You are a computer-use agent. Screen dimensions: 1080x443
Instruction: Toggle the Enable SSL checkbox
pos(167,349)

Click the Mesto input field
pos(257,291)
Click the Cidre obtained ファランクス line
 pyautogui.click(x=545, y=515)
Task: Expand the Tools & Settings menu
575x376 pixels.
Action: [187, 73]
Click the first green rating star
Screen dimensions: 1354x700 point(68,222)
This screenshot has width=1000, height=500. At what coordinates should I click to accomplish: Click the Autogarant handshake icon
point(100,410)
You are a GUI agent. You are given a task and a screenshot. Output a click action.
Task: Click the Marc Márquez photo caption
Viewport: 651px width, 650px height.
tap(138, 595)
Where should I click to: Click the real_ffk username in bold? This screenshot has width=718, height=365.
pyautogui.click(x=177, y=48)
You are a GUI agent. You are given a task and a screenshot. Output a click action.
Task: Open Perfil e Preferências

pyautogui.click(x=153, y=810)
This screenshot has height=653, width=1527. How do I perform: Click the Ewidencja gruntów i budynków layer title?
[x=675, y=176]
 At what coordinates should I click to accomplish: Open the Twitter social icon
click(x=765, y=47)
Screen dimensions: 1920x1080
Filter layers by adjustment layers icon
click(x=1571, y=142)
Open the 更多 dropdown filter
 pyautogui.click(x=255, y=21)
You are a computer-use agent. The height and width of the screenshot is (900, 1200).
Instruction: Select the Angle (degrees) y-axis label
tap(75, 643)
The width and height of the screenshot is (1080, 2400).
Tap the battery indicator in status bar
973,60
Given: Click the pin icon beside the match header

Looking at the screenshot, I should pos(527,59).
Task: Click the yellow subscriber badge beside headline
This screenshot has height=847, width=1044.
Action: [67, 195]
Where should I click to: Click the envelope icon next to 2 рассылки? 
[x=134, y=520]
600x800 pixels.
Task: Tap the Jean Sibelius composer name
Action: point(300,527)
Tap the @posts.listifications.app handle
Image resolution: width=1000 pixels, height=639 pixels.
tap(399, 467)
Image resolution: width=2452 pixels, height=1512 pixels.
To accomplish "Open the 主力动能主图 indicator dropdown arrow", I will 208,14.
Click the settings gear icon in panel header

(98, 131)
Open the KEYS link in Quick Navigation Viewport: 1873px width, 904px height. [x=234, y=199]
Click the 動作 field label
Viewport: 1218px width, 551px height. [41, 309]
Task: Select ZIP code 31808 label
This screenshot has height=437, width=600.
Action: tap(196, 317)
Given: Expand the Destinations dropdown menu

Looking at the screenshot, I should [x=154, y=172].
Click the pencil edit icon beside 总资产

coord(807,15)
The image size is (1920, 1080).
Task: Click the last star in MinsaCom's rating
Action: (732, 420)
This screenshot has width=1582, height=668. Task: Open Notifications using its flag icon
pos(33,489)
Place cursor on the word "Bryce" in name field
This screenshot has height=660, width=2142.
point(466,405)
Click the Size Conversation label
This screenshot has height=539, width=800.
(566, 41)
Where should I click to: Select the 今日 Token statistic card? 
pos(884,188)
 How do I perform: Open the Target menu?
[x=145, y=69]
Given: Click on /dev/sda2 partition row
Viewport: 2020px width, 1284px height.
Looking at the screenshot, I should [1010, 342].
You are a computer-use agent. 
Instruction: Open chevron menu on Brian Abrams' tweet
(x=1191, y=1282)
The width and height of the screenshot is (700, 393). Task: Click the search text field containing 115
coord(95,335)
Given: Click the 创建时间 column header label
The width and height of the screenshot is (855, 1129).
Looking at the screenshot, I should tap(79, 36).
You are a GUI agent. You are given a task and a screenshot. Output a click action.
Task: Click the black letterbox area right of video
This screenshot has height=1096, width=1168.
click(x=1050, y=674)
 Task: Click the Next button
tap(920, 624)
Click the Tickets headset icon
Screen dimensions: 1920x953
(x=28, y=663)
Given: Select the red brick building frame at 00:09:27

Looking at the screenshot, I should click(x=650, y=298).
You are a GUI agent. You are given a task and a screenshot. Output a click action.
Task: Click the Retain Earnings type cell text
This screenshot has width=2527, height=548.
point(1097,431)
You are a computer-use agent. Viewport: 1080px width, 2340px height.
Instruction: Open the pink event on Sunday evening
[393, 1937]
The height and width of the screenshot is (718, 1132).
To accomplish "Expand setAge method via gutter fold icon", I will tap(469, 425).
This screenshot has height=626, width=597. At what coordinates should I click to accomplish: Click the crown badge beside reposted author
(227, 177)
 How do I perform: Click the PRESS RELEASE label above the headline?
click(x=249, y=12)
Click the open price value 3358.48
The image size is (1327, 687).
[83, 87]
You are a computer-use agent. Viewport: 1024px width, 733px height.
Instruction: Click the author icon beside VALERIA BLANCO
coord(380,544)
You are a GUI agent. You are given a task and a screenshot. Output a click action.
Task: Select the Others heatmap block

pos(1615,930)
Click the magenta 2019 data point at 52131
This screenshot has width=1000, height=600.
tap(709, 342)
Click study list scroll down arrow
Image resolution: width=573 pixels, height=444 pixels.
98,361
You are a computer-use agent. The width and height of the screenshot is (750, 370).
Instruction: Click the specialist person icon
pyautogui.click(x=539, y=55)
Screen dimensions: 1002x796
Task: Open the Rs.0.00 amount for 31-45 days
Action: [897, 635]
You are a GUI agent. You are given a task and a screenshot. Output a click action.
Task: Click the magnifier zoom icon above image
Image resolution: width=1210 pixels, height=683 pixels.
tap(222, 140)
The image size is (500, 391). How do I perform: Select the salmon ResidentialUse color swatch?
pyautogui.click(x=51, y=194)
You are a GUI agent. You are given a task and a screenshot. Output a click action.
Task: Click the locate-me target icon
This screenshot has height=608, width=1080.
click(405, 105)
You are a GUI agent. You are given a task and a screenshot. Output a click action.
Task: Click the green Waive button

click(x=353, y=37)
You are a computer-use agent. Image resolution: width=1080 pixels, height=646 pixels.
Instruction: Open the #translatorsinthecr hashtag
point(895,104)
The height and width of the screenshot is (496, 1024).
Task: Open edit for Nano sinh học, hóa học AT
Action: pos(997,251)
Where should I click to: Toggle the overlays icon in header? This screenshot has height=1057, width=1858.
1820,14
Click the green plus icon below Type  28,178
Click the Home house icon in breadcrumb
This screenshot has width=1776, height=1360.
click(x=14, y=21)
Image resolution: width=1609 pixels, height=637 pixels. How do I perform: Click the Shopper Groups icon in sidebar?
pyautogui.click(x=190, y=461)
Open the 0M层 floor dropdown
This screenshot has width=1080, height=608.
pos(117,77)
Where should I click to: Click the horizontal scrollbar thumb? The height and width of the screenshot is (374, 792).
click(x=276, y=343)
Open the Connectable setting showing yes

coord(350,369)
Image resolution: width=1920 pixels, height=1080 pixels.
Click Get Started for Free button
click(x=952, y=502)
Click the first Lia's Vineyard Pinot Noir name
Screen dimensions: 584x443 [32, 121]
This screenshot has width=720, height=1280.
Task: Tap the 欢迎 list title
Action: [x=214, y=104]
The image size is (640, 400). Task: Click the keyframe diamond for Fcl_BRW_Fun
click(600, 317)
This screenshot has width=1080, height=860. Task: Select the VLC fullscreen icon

.....

▶ [Assignment]:
Copy, from the lines above, each one that holds "will".

▶ [Written reply]:
To accomplish "Open the 主力动能主图 indicator dropdown arrow", I will 208,14.
To accomplish "Expand setAge method via gutter fold icon", I will tap(469, 425).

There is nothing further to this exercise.